Ithaca plan to combat drug addiction moves forward

ITHACA, N.Y. (WSYR-TV) - In early March, Ithaca Police responded to eight calls for suspected heroin overdoses including one death, in just a two week span.

It’s even more reason some in the community want their unique plan to deal with drug addiction put into action.

Facing what's been called a public health crisis of heroin and opioid related deaths, the Ithaca Plan was unveiled about a year ago, initiated by the mayor but in reality it’s a community approach to dealing with drug addiction. 
Twelve months later, it’s moving forward at a grassroots level but now battling what the interim drug policy coordinator says is a most fundamental issue because of a change in Washington.

"Funding that we might have expected directly or indirectly won't be forthcoming so we are having to find other funding sources, other funding streams, in order to do even the most basic things,” said Gwen Wilkinson, the interim drug policy coordinator with the Ithaca Plan.

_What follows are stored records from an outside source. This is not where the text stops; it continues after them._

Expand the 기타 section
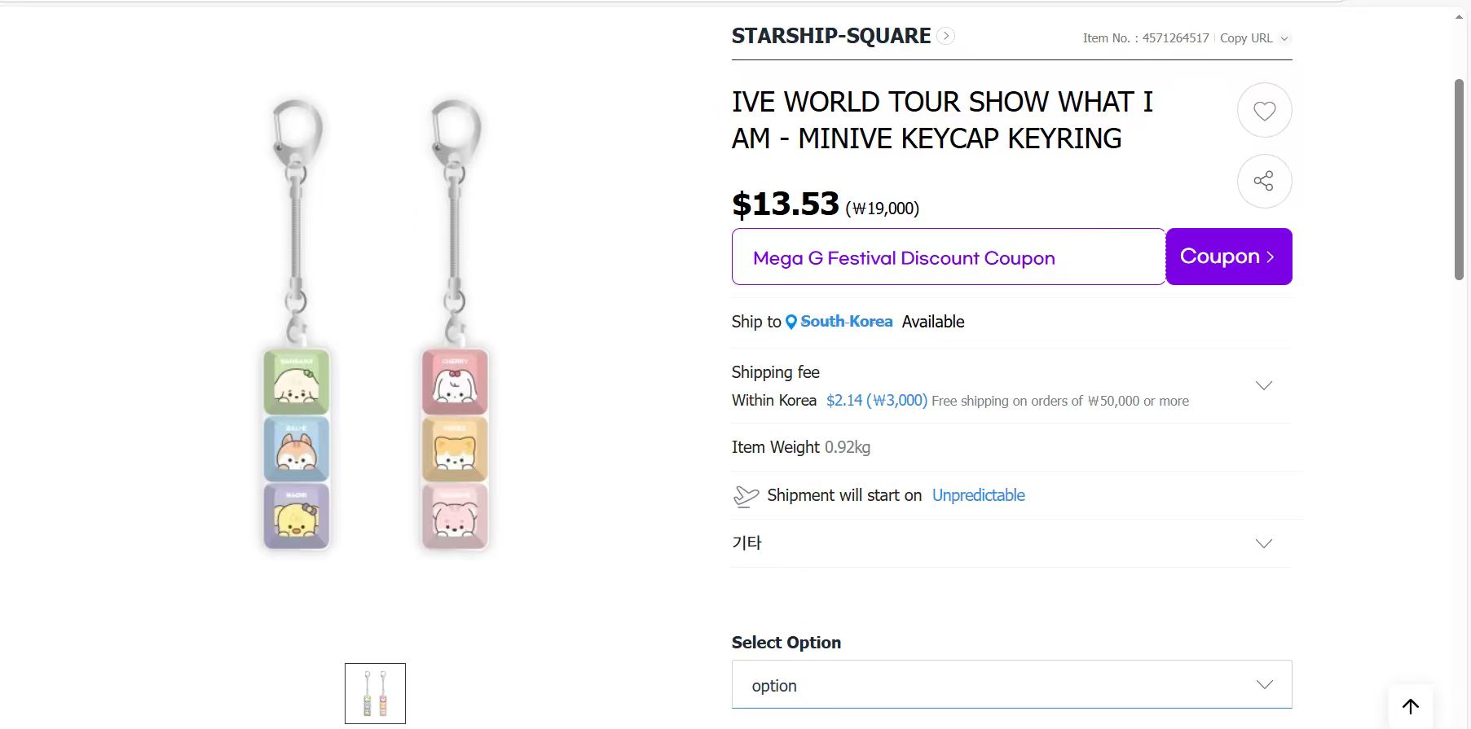Screen dimensions: 1471x729 (1264, 543)
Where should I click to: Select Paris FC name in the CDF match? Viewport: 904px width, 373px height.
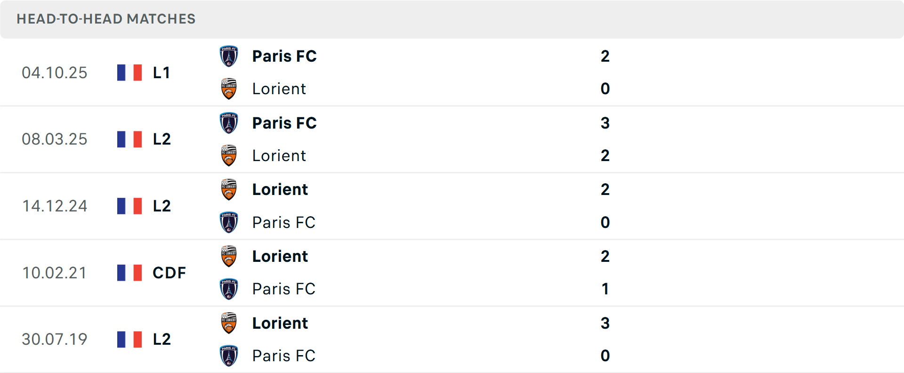283,289
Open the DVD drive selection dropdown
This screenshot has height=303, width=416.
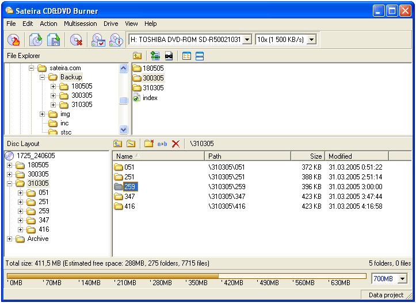tap(247, 39)
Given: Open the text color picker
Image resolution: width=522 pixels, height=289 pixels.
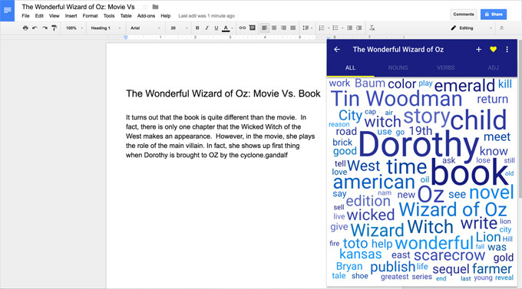Looking at the screenshot, I should tap(226, 28).
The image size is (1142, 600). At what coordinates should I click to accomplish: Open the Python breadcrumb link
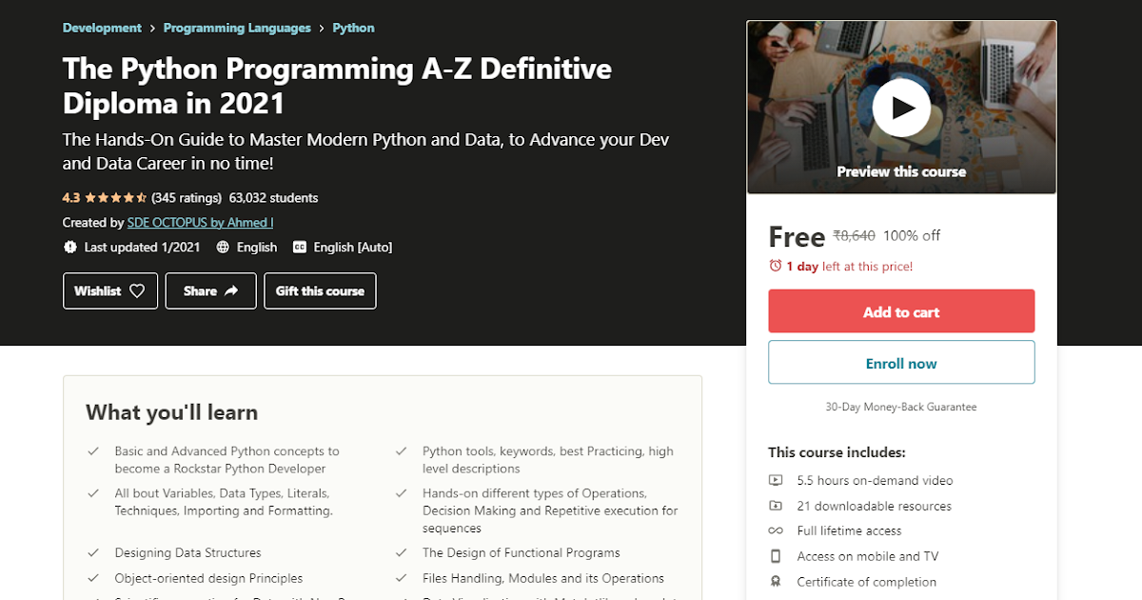click(x=353, y=28)
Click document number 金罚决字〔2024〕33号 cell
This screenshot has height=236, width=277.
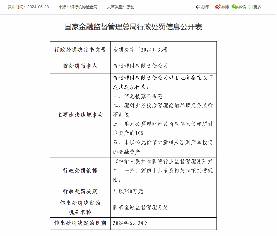pyautogui.click(x=140, y=50)
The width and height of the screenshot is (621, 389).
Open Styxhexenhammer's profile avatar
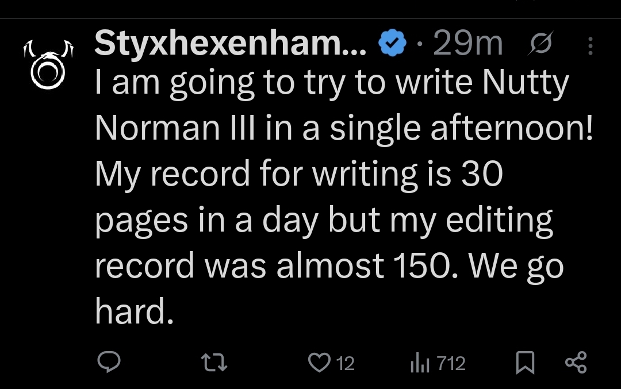pos(48,64)
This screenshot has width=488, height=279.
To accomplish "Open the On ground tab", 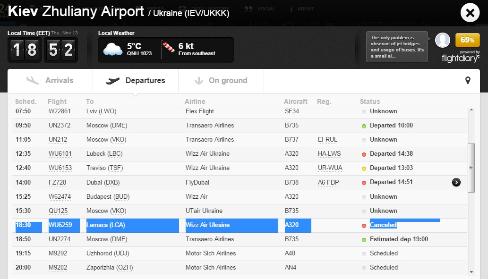I will point(221,80).
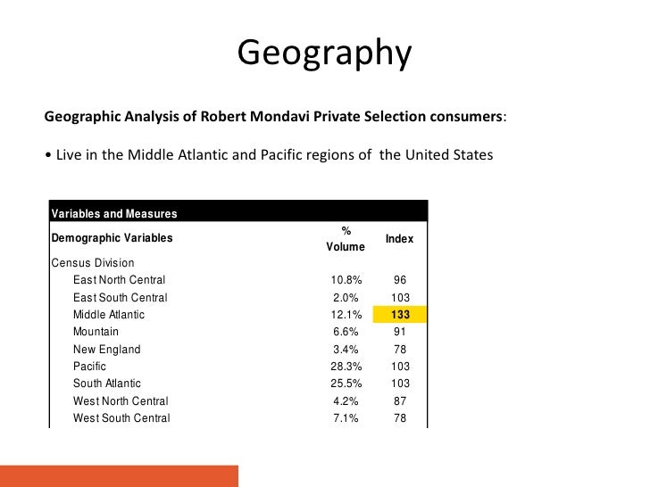Select the Middle Atlantic row label
This screenshot has width=650, height=487.
[109, 315]
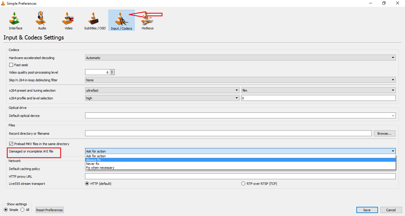The width and height of the screenshot is (405, 216).
Task: Save the preference changes
Action: [x=367, y=210]
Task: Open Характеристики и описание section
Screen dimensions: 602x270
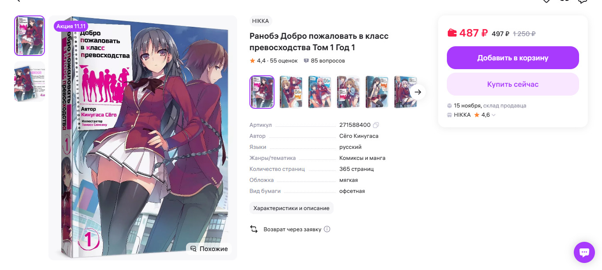Action: (291, 208)
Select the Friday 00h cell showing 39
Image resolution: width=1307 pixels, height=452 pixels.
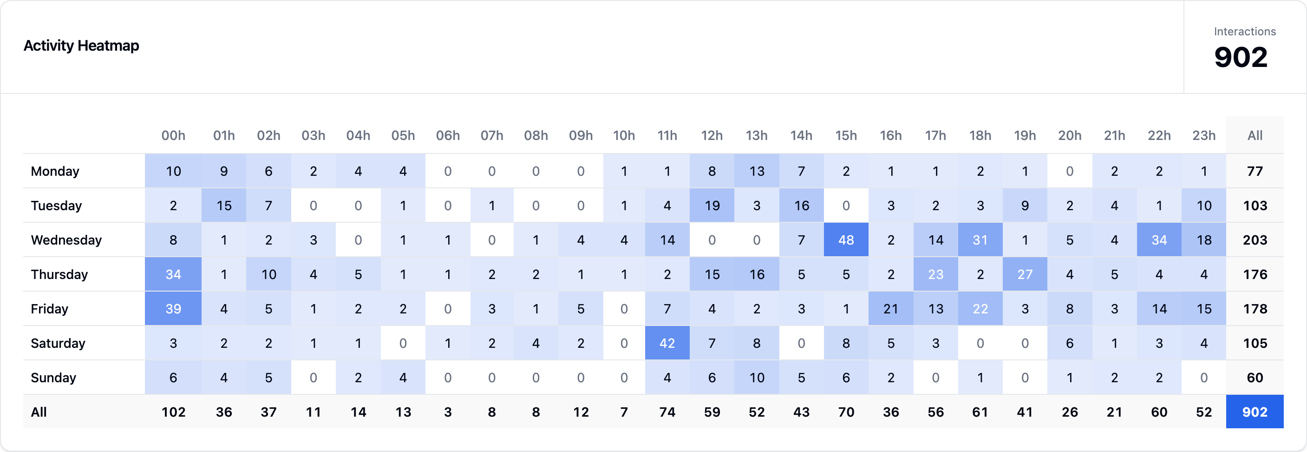[x=173, y=309]
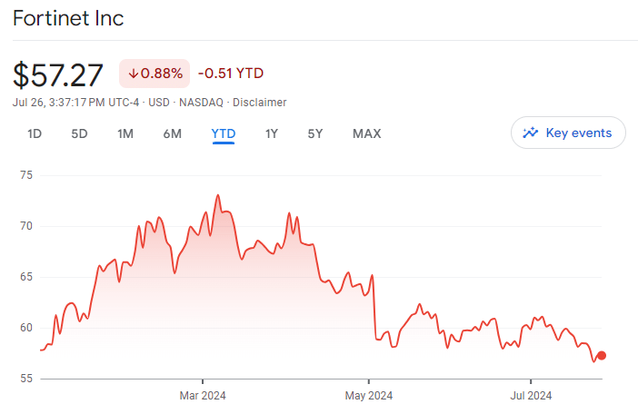638x414 pixels.
Task: Select the 1D time range tab
Action: 35,133
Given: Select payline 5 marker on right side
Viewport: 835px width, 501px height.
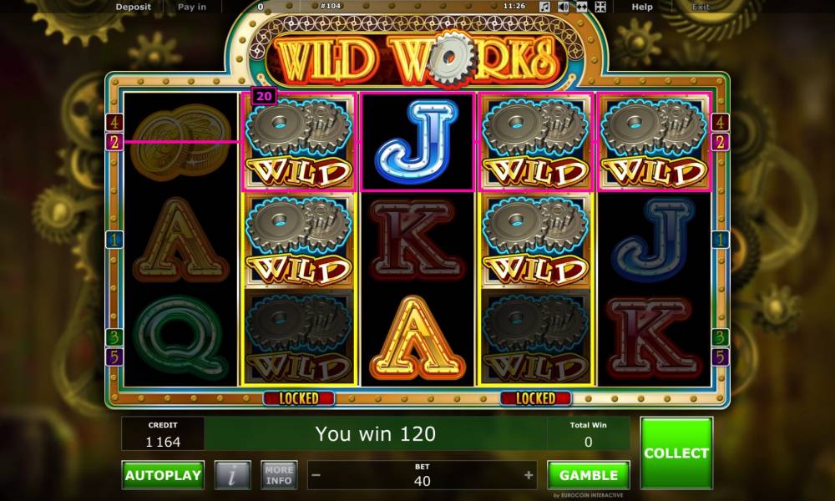Looking at the screenshot, I should [720, 357].
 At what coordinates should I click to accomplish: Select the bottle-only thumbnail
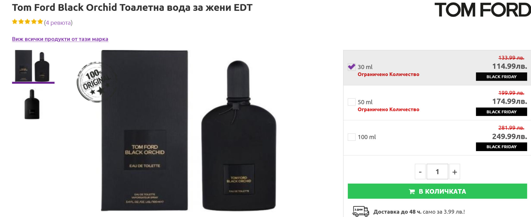point(32,104)
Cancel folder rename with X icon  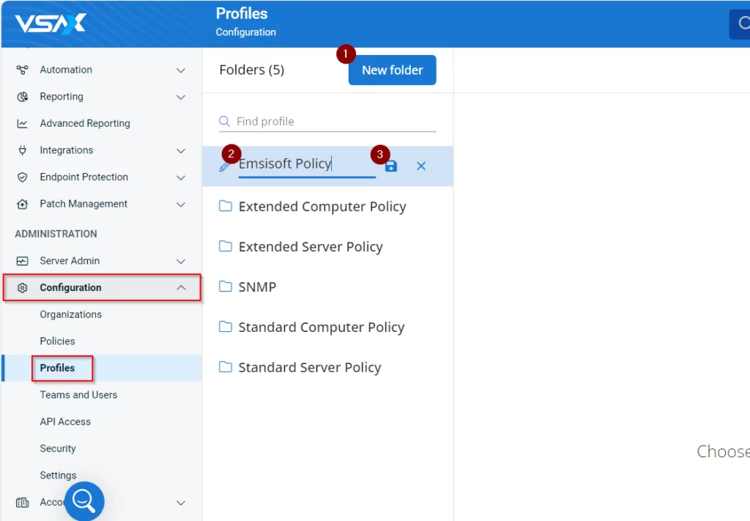(421, 166)
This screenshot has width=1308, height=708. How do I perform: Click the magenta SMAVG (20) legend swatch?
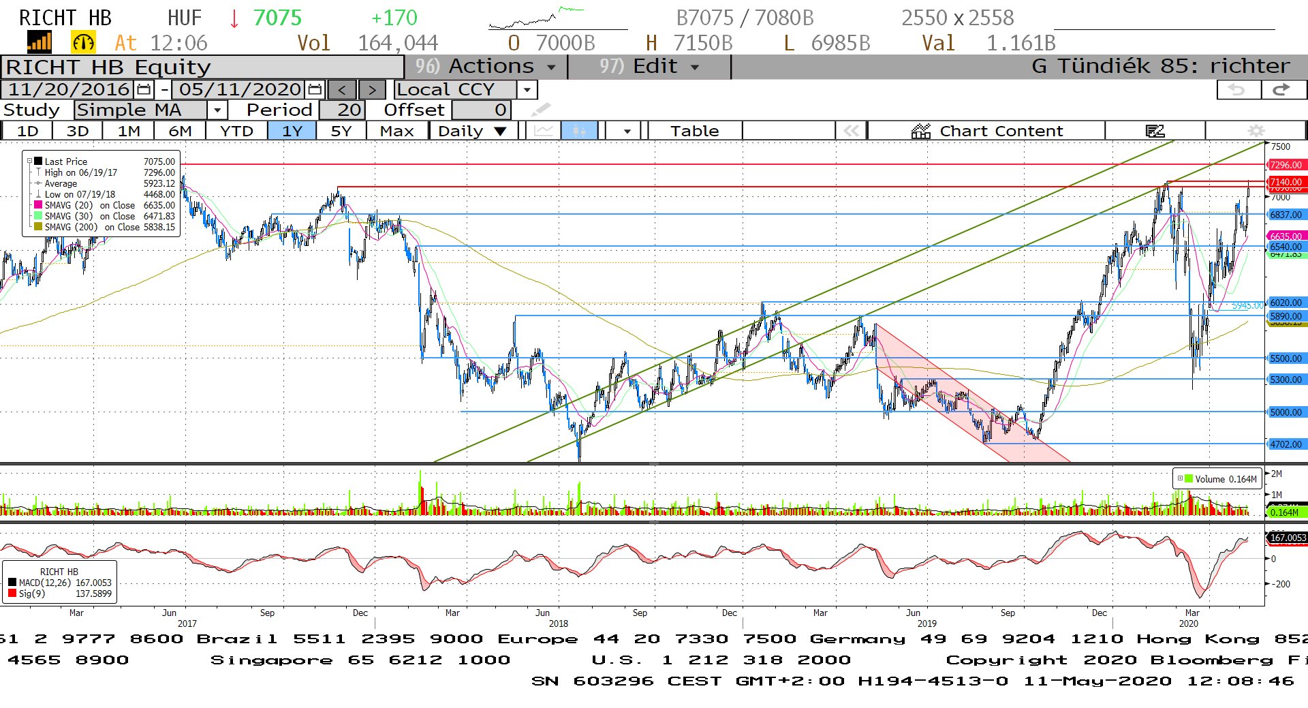(38, 205)
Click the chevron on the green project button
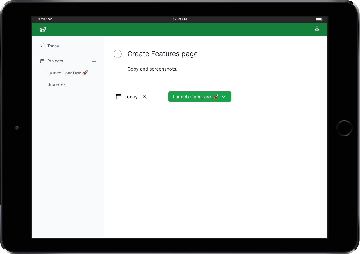The width and height of the screenshot is (360, 254). (224, 97)
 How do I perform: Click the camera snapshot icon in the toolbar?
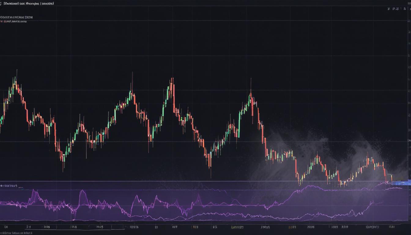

The former Tompkins County DA says her focus in this new role is on short term goals of stopping deaths from overdoses, including an idea she was totally against, until researching the effectiveness of the Ithaca Plans most controversial idea.

"What we do have to focus on in a very intelligent and unbiased way is supervised injection facilities, detoxes, flooding the county with Narcan and medication assisted treatment,” Wilkinson said.

Wilkinson says one thing that is definitely within reach is something they call lead, the law enforcement assisted diversion program which steers people away from the criminal justice system and gets them into services to help treat their addiction." >

“I want to respond and be proactive about answering the screaming need for measures that will stop the dying."